--- begin ---

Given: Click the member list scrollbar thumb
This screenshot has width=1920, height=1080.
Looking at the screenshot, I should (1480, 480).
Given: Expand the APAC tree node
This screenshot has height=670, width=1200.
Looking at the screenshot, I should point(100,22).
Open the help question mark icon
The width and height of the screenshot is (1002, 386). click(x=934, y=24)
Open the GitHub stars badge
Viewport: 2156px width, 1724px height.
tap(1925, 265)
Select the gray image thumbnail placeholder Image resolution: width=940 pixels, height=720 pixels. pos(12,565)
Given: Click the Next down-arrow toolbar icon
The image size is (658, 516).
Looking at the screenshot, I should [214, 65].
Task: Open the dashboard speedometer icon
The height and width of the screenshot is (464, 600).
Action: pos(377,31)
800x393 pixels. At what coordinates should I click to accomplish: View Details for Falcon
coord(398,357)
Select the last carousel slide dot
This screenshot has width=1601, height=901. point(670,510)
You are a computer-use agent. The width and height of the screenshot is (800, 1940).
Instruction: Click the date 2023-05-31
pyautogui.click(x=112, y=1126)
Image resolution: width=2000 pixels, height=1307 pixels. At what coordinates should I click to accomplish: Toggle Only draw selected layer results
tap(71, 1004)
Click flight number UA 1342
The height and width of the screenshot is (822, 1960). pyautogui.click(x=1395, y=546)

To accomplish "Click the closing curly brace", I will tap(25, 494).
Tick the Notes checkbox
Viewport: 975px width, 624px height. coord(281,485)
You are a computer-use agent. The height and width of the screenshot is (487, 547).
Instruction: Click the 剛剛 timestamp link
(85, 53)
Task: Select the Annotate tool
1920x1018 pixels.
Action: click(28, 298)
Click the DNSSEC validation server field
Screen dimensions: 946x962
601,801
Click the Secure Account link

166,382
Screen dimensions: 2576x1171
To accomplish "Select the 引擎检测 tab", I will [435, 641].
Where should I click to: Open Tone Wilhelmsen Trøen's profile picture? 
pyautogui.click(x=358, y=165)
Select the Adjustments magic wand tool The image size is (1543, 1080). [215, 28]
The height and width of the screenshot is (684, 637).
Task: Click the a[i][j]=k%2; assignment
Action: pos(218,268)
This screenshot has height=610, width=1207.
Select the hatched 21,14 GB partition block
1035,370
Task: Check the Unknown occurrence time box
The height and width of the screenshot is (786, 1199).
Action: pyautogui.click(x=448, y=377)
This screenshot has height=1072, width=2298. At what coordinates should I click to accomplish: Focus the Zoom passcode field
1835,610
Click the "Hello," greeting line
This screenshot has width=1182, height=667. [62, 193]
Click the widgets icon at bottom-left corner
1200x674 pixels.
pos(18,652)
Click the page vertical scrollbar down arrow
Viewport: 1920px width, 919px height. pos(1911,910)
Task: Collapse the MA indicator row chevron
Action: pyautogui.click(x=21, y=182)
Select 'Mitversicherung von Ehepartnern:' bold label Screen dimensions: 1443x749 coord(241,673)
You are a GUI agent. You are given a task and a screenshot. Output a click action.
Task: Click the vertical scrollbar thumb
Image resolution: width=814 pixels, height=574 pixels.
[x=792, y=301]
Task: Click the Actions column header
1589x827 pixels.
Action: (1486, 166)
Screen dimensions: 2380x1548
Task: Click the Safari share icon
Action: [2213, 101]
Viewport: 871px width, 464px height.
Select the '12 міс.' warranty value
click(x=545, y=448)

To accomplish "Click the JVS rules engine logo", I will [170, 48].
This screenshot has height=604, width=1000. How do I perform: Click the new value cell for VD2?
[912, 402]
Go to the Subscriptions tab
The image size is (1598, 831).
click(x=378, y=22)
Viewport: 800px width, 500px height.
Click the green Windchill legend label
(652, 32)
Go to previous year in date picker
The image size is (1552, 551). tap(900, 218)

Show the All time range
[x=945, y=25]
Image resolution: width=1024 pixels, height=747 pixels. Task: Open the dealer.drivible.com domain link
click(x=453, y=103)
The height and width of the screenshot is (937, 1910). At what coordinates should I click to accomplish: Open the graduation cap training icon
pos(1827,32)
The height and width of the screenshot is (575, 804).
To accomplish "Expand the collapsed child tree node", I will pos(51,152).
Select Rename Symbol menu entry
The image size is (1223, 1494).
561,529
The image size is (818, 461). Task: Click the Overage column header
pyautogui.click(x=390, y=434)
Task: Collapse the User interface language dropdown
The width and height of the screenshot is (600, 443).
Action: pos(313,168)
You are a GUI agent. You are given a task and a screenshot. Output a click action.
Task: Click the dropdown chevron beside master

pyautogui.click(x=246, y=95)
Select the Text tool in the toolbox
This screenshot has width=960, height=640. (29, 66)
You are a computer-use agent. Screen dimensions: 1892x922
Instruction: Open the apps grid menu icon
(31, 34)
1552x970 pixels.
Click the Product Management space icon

--- end ---

§ **Work to be completed**
Rewrite the items from the start through the line containing "pyautogui.click(x=358, y=165)", replacing "scrollbar thumb" with "scroll bar handle" and leaving everything else unchanged.

§ **Reply to the task**
Given: Click the member list scroll bar handle
This screenshot has width=1920, height=1080.
Looking at the screenshot, I should (1480, 480).
Given: Expand the APAC tree node
This screenshot has height=670, width=1200.
Looking at the screenshot, I should point(100,22).
Open the help question mark icon
The width and height of the screenshot is (1002, 386). click(x=934, y=24)
Open the GitHub stars badge
Viewport: 2156px width, 1724px height.
tap(1925, 265)
Select the gray image thumbnail placeholder Image resolution: width=940 pixels, height=720 pixels. pos(12,565)
Given: Click the Next down-arrow toolbar icon
The image size is (658, 516).
Looking at the screenshot, I should [214, 65].
Task: Open the dashboard speedometer icon
The height and width of the screenshot is (464, 600).
Action: pos(377,31)
800x393 pixels. At what coordinates should I click to accomplish: View Details for Falcon
coord(398,357)
Select the last carousel slide dot
This screenshot has width=1601, height=901. point(670,510)
You are a computer-use agent. The width and height of the screenshot is (800, 1940).
Instruction: Click the date 2023-05-31
pyautogui.click(x=112, y=1126)
Image resolution: width=2000 pixels, height=1307 pixels. At what coordinates should I click to accomplish: Toggle Only draw selected layer results
tap(71, 1004)
Click flight number UA 1342
The height and width of the screenshot is (822, 1960). pyautogui.click(x=1395, y=546)

To accomplish "Click the closing curly brace", I will tap(25, 494).
Tick the Notes checkbox
Viewport: 975px width, 624px height. coord(281,485)
You are a computer-use agent. The height and width of the screenshot is (487, 547).
Instruction: Click the 剛剛 timestamp link
(85, 53)
Task: Select the Annotate tool
1920x1018 pixels.
Action: click(28, 298)
Click the DNSSEC validation server field
Screen dimensions: 946x962
601,801
Click the Secure Account link

166,382
Screen dimensions: 2576x1171
To accomplish "Select the 引擎检测 tab", I will [435, 641].
Where should I click to: Open Tone Wilhelmsen Trøen's profile picture? 
pyautogui.click(x=358, y=165)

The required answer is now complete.